SIDEBAR: A Therapist’s Lens on Performative Fatherhood
Behind every missed call, canceled weekend, and unkept promise lies more than disappointment — there’s a psychological imprint. Children don’t just remember what parents say; they internalize what parents do. When a father is inconsistent, emotionally unavailable, or weaponizes money in place of presence, it can shape a child’s developing sense of self.
Diagnostic Snapshot: This isn’t just inconsistency — they are diagnosable patterns:
Avoidant Attachment Patterns (F94.1)Emotional distance masked as independence; shows up only when it’s convenient or image-boosting.
Narcissistic Traits (F60.81)Curates the appearance of being “the good dad,” seeks validation over connection, prioritizes ego over intimacy.
Emotional Neglect (Z62.820)Physically present, emotionally absent. Leaves children questioning their worth: “Am I not worth showing up for?”
The Weaponization of money & writing checks is not parenting. Providing gifts instead of guidance doesn’t build belonging; it breeds emotional debt.
The Intergenerational cost Children raised in this inconsistency often carry forward:
Anxious attachment → Overcompensating for love and approval
Avoidant attachment → Repeating emotional distance
Role reversal → Parenting the parent who never truly showed up
As Maya Angelou so powerfully framed it:
"People will show you who they are, and you have to believe them. But, you also teach people how to treat you."
When fathers weaponize money and minimize presence, they unintentionally teach their children how to treat them later. The “silent phone,” the missed invitations, the absence of Father’s Day calls — it isn’t cruelty. It’s a learned response to patterns they’ve witnessed their entire lives. Every man has — and is entitled to — his side of the story. But some themes run constant. Too familiar.

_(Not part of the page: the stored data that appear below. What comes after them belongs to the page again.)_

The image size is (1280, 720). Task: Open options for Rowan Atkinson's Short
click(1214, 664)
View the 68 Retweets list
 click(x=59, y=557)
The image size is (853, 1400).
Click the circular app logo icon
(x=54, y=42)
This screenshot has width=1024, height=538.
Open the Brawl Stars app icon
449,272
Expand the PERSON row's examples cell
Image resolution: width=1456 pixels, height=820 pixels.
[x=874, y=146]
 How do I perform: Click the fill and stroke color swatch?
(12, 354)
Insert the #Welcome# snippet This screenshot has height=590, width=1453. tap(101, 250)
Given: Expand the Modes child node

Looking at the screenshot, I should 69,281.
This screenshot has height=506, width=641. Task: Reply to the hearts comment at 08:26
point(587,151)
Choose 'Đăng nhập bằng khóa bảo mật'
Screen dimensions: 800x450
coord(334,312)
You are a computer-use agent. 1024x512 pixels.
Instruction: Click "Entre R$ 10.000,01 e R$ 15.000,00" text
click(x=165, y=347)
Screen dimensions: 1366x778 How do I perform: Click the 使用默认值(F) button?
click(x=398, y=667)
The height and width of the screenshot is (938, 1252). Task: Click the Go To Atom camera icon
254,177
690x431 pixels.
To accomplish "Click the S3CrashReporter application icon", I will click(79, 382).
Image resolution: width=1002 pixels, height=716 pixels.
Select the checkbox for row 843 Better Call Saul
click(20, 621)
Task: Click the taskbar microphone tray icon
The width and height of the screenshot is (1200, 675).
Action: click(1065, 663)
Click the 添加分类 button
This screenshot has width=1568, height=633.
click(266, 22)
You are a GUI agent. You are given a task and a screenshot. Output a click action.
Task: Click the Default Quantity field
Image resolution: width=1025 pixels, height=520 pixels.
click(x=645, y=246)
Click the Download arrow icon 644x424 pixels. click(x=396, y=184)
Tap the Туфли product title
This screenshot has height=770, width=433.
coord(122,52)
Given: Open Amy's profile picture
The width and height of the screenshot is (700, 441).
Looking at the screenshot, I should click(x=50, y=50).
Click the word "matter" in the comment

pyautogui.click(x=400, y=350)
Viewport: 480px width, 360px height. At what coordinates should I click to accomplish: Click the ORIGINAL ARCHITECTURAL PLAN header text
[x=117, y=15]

It’s easy to dismiss narratives that strike a nerve. Easier to label her as crazy or bitter than to face the weight of choices made and connections missed. But denial doesn’t erase patterns — and children grow up carrying the receipts.
P.S. If your first instinct after reading this was to discredit the author, label women bitter, or deflect the discomfort — pause.Before you scroll, before you argue, before you minimize — sit with it.
Ask yourself:Why did this hit a nerve?What part felt too close? Too personal? Too familiar?
This piece isn’t an attack. It’s an invitation —To notice what’s been left unsaid. To reflect on what children observe. To ask yourself what legacy you’re shaping through your presence… or your absence.
Growth starts in the places we most want to avoid. So if this stirred something in you — maybe it’s worth sitting with that for a moment longer.